● **Task prompt**
The answer must be an exact copy of the lines from the one containing "Task: Toggle wishlist" through the end of the records, with the pictures left out.

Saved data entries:
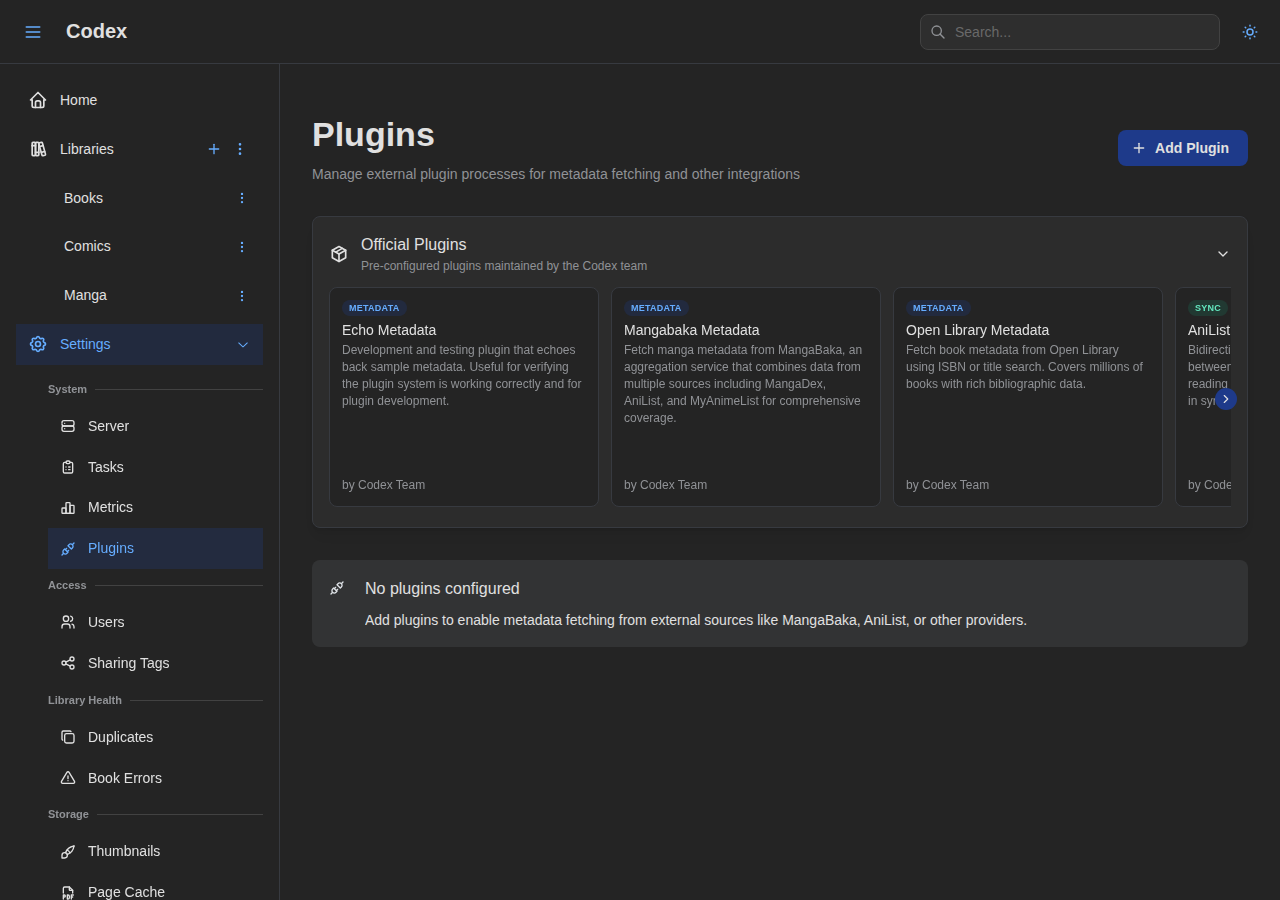Open the Tasks page
This screenshot has width=1280, height=900.
104,467
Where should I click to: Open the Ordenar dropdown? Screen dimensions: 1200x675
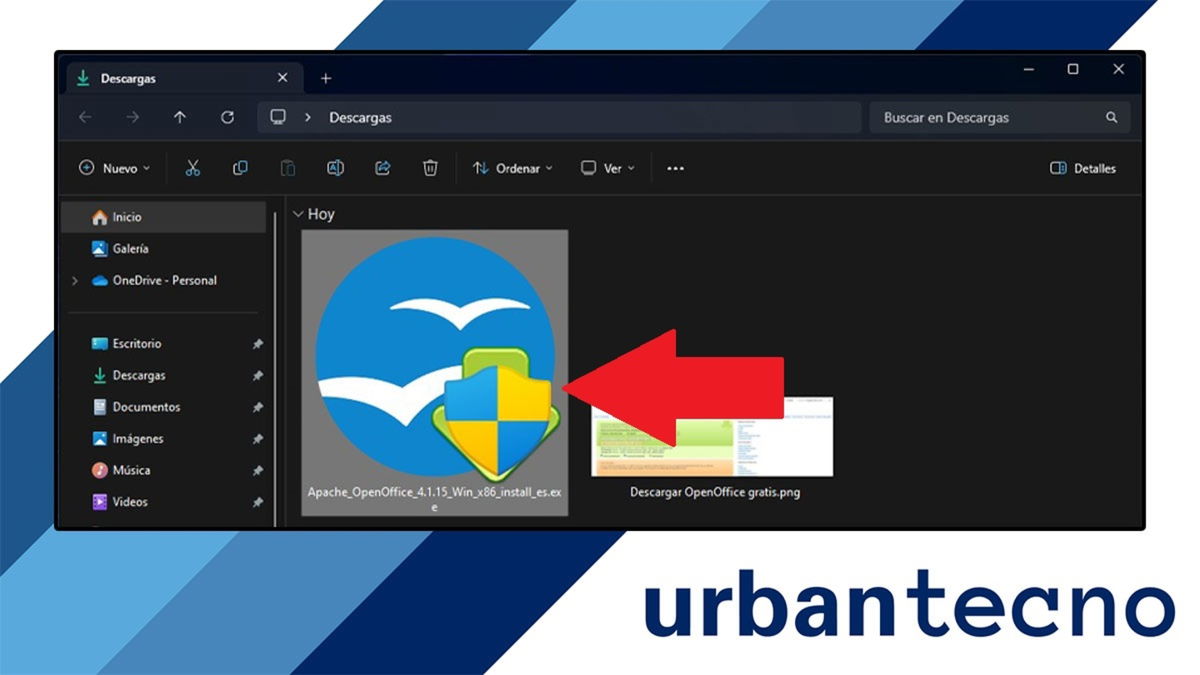pyautogui.click(x=511, y=167)
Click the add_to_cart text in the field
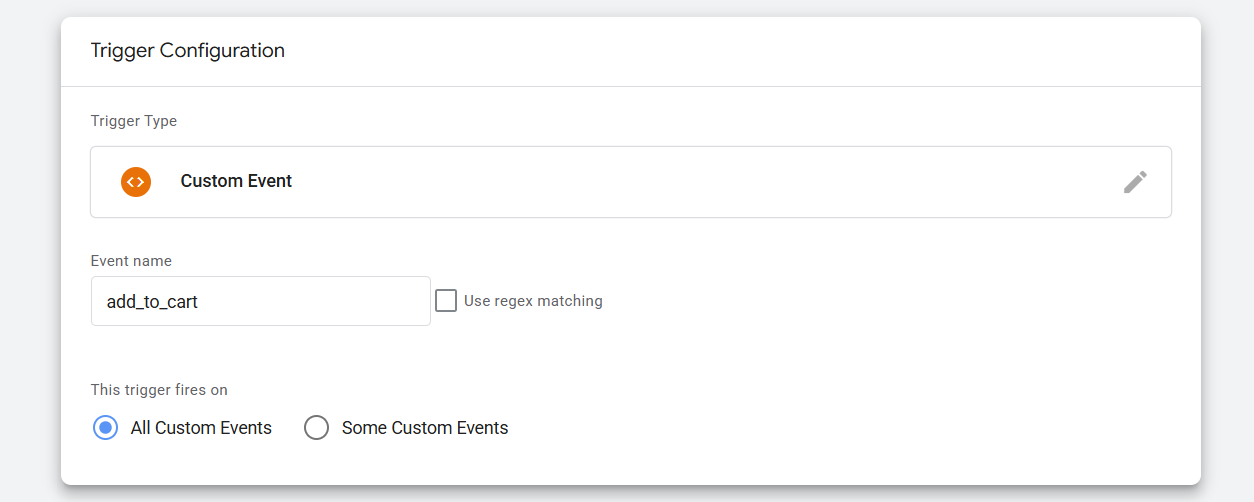Screen dimensions: 1254x502 click(x=152, y=302)
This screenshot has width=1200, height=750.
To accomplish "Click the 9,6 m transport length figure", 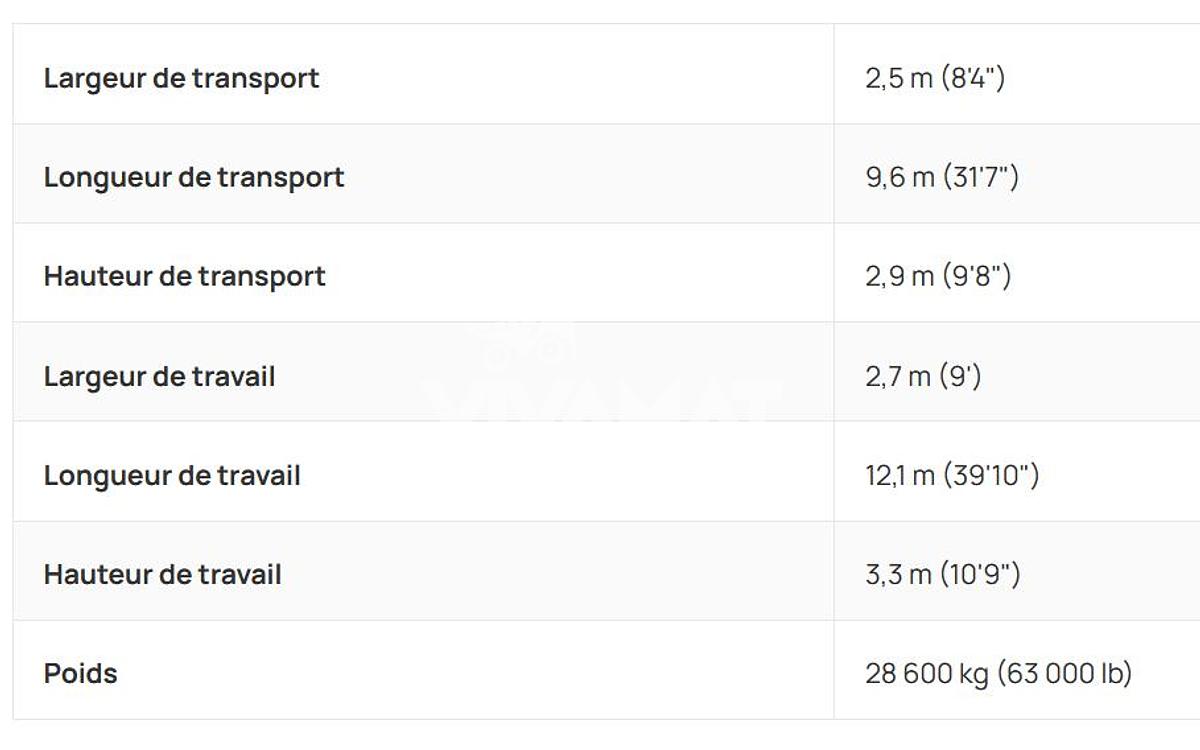I will pyautogui.click(x=899, y=177).
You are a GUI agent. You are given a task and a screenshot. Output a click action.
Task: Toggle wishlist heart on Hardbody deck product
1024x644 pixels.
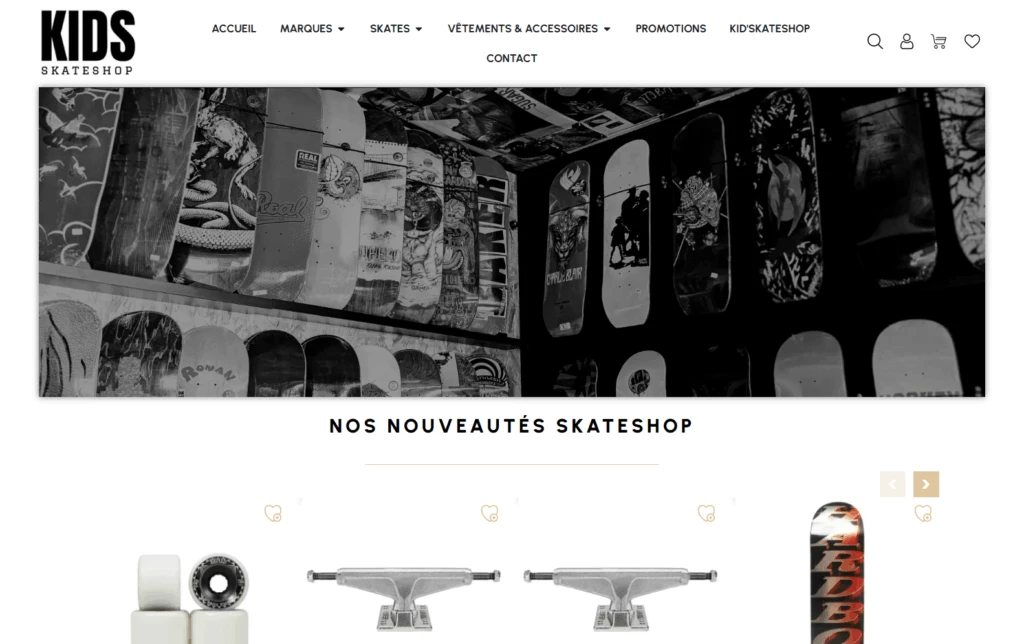[x=923, y=513]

● **Answer space**
Task: Toggle wishlist heart on Hardbody deck product
1024x644 pixels.
[x=923, y=513]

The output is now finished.